幕末の草莽の志士清河八郎の会の名を盗用しています。主人は猫の尾も踏めません。

大庭柯公の「江戸団扇」

2006-05-23 | 読書
大庭柯公(大馬鹿公とよむ)については、ここで1度書いたことがある。
ロシア語を学び二葉亭四迷とも親交のあったジャーナリストだ。
堺利彦らとともに日本社会主義同盟の発起人に名をつらね、ロシア革命後のロシアに新聞記者として潜入するも、行方不明(スパイとまちがえられ、銃殺されたという説もある)。

ブックオフで「江戸団扇」(中公文庫)という江戸文化の随筆集を手に入れた。
この中で、大庭は、大塩平八郎を高く評価している。

例えば、こう書く。
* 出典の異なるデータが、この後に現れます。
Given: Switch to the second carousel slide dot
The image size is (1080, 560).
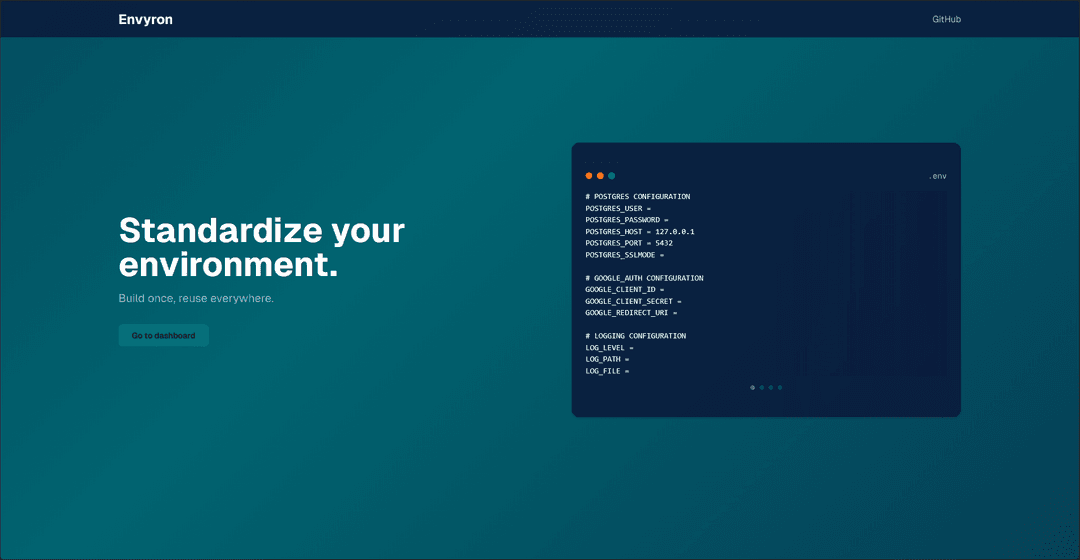Looking at the screenshot, I should coord(762,387).
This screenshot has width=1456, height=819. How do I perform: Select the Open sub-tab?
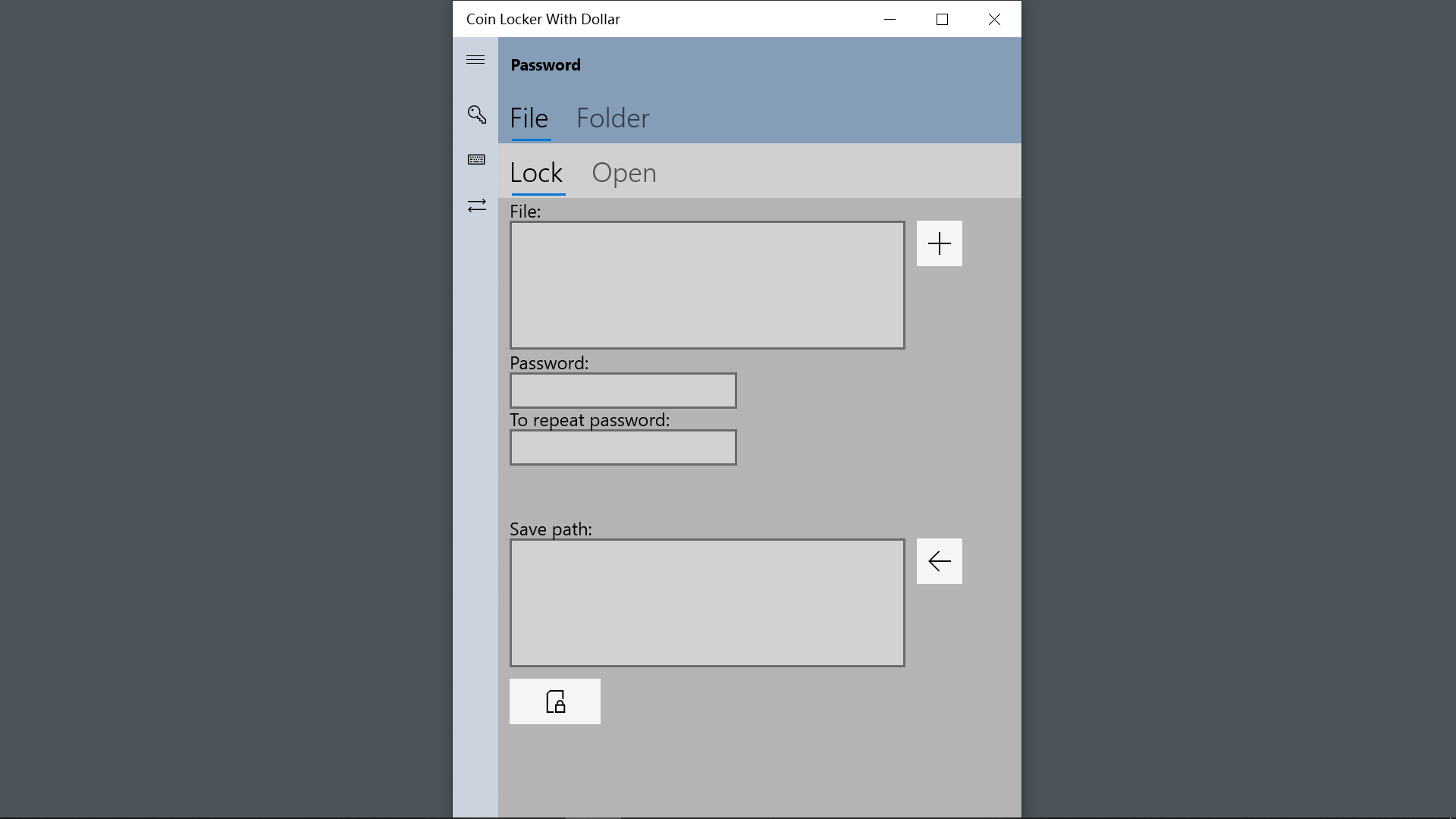[x=624, y=173]
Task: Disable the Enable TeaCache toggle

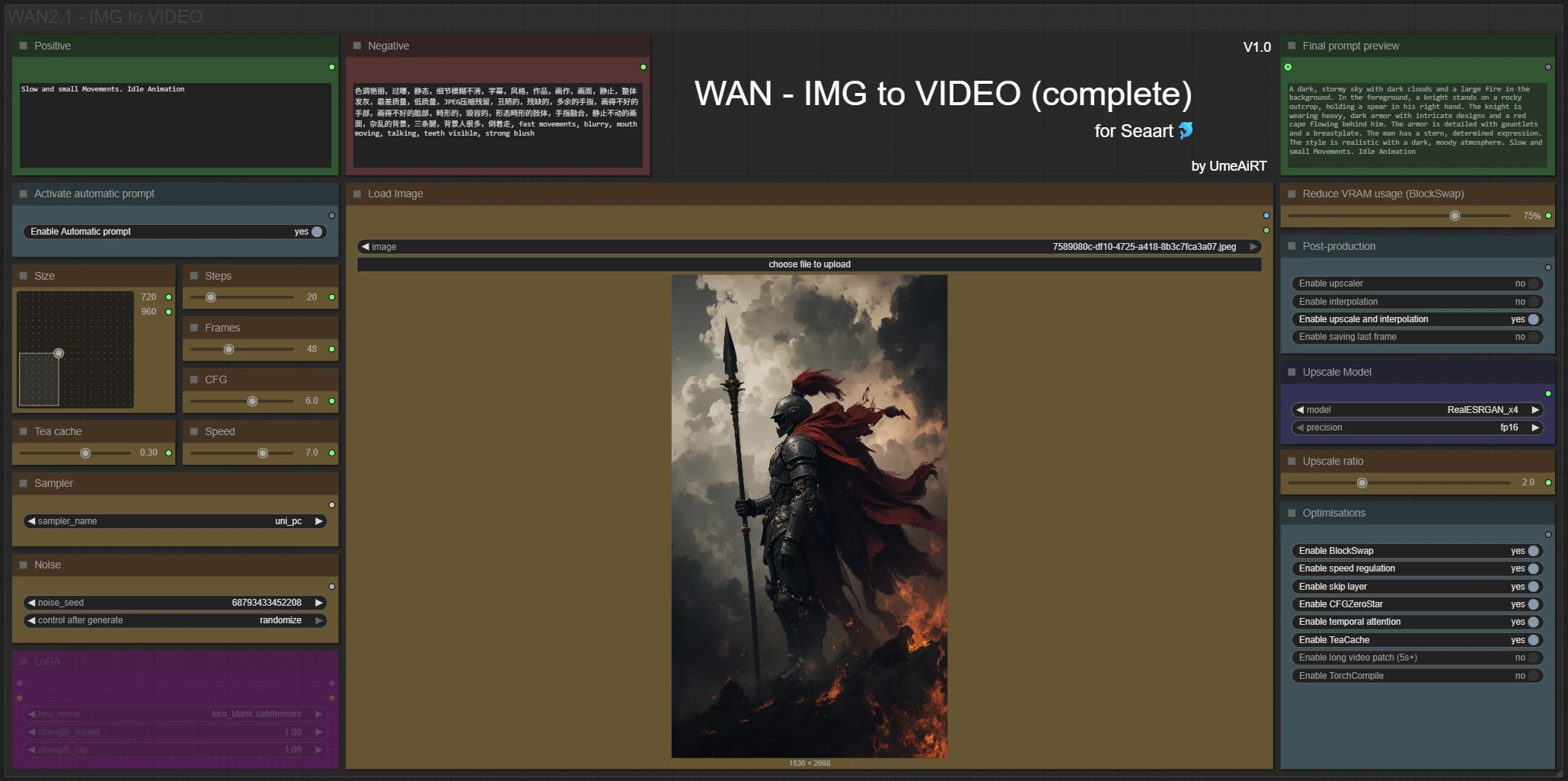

義侠の風は江戸の専売のように考えられているが、なんの、大阪には大塩がいる。東京人は、赤穂義士をあげるかもしれないが、あれはあくまでも封建時代の産物であって、現代では、もはや過去の記念にすぎない。これに反して大塩は、今日および今後、時代の進むにつれて、民衆的義人として永久に活くべき人だ、と。しいて東京に同類を求めるなら木内(佐倉)宗五郎か、しかし、スケールにおいては大塩におよばない。幡随院長兵衛などはただの一侠夫にすぎない。
大阪が江戸に対しての絶対の誇りは、淀屋辰五郎でもなく、鴻池でもなく、また懐徳堂でもない。大塩先生である、と大庭は書く。

今、大塩とか佐倉宗五郎はどのくらい知られているのだろう。また、大塩はえらい、とか佐倉宗五郎はりっぱだという言論人はどのくらいいるだろう。

平成の今、何の調査だかは知らないけど、一番人気のあるのが信長らしい。信長の名は子どもでも知っている。NHK大河がしつこいほど繰り返した成果だろう。
しかし、戦前、明治大正の時代、庶民段階で信長の人気なんかなかったはずだ。おかしいよ。

なぜ信長がいいのだろう?天下を統一したからか?なぜ自分を武将とか支配者、政治家の立場にして考えるのだろう。その発想がわからん。小泉首相と自分を同じ立場に見る発想なのか?あの時代に生まれていたら、ほとんどの人は武将ではなくて、農民のはずだ。農民にとってみたら、信長はたまらん支配者かもしれない。信長は天下統一を早めた、とかいうけど、天下統一がもっと遅れ、もっともっと統一されない混沌とした時代が続いていてもよかったのではなんてことも思う。支配者としては、まったくなってなかった室町時代、庶民の力はけっこう自由で豊かだったそうではないか。